--- EXCERPT PROVIDED ---

UNITED STATES
SECURITIES AND EXCHANGE COMMISSION

Washington, D.C. 20549

 

FORM 8-K

 

CURRENT REPORT
PURSUANT TO SECTION 13 OR 15(d)
OF THE SECURITIES EXCHANGE ACT OF 1934

 

Date of Report (Date of earliest event reported): November 10, 2017

 

U.S. GOLD CORP.

(Exact name of registrant as specified in its charter)

 

Nevada   1-8266   22-18314-09
(State or other jurisdiction
of incorporation)
  (Commission
File Number)
  (IRS Employer
Identification No.)

 

1910 E. Idaho Street, Suite 102-Box 604, Elko, NV 89801

(Address of principal executive offices and zip code)

 

Registrant’s telephone number, including area code: (800) 557-4550

 

 

(Former name or former address, if changed since last report.)

 

Check the appropriate box below if the Form 8-K filing is intended to simultaneously satisfy the filing obligation of the registrant under any of the following provisions:

 

[  ] Written communications pursuant to Rule 425 under the Securities Act (17 CFR 230.425)
   
[  ] Soliciting material pursuant to Rule 14a-12 under the Exchange Act (17 CFR 240.14a-12)
   
[  ] Pre-commencement communications pursuant to Rule 14d-2(b) under the Exchange Act (17 CFR 240.14d-2(b))

---

PROMPT A: Translate this sentence from the Form 8-K into Spanish: "Check the appropriate box below if the Form 8-K filing is intended to simultaneously satisfy the filing obligation of the registrant under any of the following provisions:"
The listing is unrelated to the Form 8-K.

--- INFORMATION PROVIDED ---

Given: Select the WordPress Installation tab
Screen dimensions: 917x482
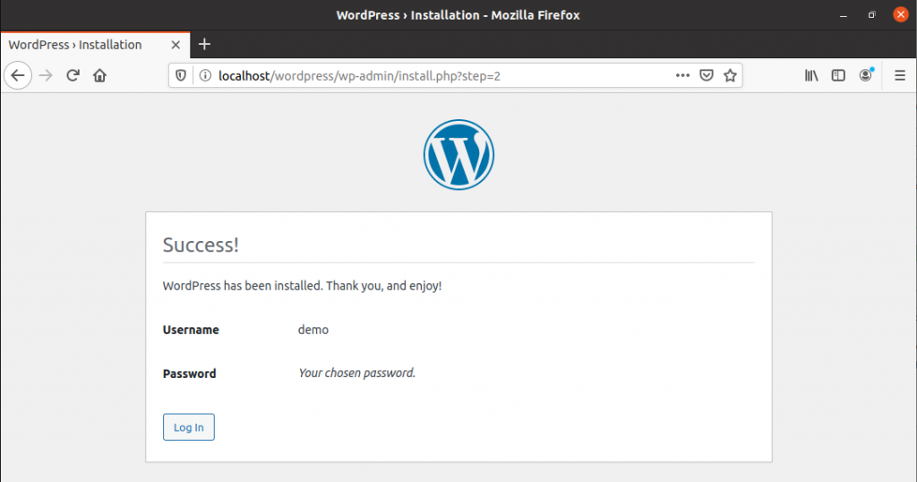Looking at the screenshot, I should coord(81,45).
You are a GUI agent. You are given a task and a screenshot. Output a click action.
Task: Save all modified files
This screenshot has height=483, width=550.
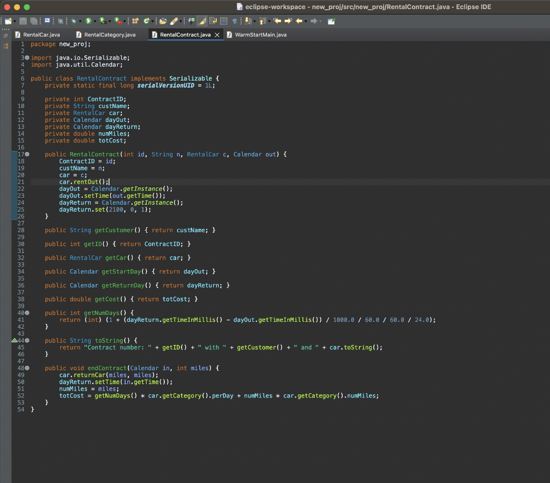pyautogui.click(x=34, y=20)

---

PROMPT B: Change "Select" to "Open" in the listing, starting at its first line and ending at the line that contains "Looking at the", and return those lines with everything else unchanged and the pictures left out.

EXERCISE ANSWER A: Marque la casilla correspondiente a continuación si la presentación del Formulario 8-K tiene por objeto cumplir simultáneamente la obligación de presentación del registrante conforme a cualquiera de las siguientes disposiciones:

EXERCISE ANSWER B:
Given: Open the WordPress Installation tab
Screen dimensions: 917x482
Looking at the screenshot, I should coord(81,45).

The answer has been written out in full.